14 May 2024 3 minute read
Trainer Jess Li on silks. Image: Up Side Down Circus

A much-loved community circus has announced it will have to close its doors due to steep rent hikes – from £6,500 to £30,000 a year – leaving its members “absolutely devastated”. 

Up Side Down Circus, on Cardiff’s Tremorfa Industrial Estate, is due to shut later this month and is one of eight local businesses affected after the Cave Venture Workshops were sold. 

Co-founder Chris Moore said: “We’ve worked so hard to create this training space and we have an amazing community here. I just can’t believe we’re going to lose it all.”


Chris was 24 when he set up the community interest company in Splott with fellow circus performer and trainer Tammi Brown, after the pair worked together at NoFit State Circus.

They rented the unit from Business in Focus – a social enterprise designed to support Welsh businesses to start-up and grow. 

Chris and Tammi worked hard, with help from family and friends, to transform the empty unit into a thriving training space, used by professional artists, school groups and community participants.

**Extracted data:**
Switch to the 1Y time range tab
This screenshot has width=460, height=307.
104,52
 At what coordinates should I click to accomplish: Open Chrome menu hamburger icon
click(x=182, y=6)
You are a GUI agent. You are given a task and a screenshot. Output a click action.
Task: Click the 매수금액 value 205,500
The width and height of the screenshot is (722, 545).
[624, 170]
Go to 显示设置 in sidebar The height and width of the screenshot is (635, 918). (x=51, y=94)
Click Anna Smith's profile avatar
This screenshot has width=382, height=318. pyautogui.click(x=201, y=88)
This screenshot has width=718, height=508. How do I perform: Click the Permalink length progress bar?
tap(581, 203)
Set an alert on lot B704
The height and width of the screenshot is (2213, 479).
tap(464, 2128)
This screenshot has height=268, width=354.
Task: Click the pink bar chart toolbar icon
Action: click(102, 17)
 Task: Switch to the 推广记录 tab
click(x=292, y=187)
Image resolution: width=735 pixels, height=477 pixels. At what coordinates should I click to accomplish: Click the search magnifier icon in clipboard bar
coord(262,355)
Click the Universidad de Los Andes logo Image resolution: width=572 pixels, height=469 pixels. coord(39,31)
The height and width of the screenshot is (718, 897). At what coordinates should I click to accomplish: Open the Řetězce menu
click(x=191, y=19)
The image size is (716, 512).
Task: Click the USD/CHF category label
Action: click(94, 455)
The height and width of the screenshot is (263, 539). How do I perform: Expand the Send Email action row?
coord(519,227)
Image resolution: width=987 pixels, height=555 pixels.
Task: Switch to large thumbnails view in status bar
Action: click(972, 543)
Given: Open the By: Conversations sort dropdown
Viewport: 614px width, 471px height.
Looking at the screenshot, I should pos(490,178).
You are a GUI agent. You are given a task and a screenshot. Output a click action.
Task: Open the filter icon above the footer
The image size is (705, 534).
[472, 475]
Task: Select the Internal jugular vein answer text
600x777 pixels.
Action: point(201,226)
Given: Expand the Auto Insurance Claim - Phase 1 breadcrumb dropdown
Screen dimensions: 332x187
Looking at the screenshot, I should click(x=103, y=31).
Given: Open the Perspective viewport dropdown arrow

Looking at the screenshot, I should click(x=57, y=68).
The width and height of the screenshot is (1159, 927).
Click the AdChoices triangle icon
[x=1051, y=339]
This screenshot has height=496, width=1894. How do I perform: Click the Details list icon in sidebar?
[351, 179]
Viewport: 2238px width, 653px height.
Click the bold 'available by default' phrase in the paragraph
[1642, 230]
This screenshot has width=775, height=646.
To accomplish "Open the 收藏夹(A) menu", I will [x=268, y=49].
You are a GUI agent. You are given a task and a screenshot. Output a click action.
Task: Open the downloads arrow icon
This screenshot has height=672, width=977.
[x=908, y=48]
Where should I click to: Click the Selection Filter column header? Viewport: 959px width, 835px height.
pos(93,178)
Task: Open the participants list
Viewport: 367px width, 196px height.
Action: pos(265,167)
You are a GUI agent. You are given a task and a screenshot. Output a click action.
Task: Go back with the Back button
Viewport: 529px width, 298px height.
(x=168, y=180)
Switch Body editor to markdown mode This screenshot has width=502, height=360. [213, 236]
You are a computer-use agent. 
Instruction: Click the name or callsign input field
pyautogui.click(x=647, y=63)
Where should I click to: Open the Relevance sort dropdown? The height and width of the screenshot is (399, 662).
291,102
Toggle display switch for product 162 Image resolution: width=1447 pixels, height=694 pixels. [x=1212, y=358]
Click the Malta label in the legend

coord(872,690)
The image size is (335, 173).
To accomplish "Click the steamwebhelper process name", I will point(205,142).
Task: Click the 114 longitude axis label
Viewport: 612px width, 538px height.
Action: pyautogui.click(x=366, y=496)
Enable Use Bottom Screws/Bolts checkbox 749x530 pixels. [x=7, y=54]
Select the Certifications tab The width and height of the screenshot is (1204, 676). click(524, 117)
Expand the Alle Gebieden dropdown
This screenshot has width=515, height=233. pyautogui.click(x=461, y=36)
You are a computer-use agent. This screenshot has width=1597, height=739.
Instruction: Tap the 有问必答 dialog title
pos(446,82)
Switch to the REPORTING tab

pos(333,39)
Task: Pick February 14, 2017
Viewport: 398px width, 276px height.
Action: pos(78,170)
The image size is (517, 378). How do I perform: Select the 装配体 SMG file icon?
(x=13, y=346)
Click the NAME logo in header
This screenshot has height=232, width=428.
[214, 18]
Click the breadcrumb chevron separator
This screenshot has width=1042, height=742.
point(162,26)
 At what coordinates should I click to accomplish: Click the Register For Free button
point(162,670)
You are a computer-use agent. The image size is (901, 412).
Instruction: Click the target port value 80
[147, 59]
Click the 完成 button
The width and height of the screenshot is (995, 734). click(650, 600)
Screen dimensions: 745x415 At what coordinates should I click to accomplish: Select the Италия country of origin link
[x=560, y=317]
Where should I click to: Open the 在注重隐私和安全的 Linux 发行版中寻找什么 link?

**Tasks to complete:**
(1) Copy out the circus closure article's text between "A much-loved community" and "NoFit State Circus.", inclusive.
(2) List every person named in the circus closure article.
The records are drawn from a different source than the circus closure article.

**Solutions to the problems:**
(1)
A much-loved community circus has announced it will have to close its doors due to steep rent hikes – from £6,500 to £30,000 a year – leaving its members “absolutely devastated”. 

Up Side Down Circus, on Cardiff’s Tremorfa Industrial Estate, is due to shut later this month and is one of eight local businesses affected after the Cave Venture Workshops were sold. 

Co-founder Chris Moore said: “We’ve worked so hard to create this training space and we have an amazing community here. I just can’t believe we’re going to lose it all.”


Chris was 24 when he set up the community interest company in Splott with fellow circus performer and trainer Tammi Brown, after the pair worked together at NoFit State Circus.

(2)
Jess Li
Chris Moore
Tammi Brown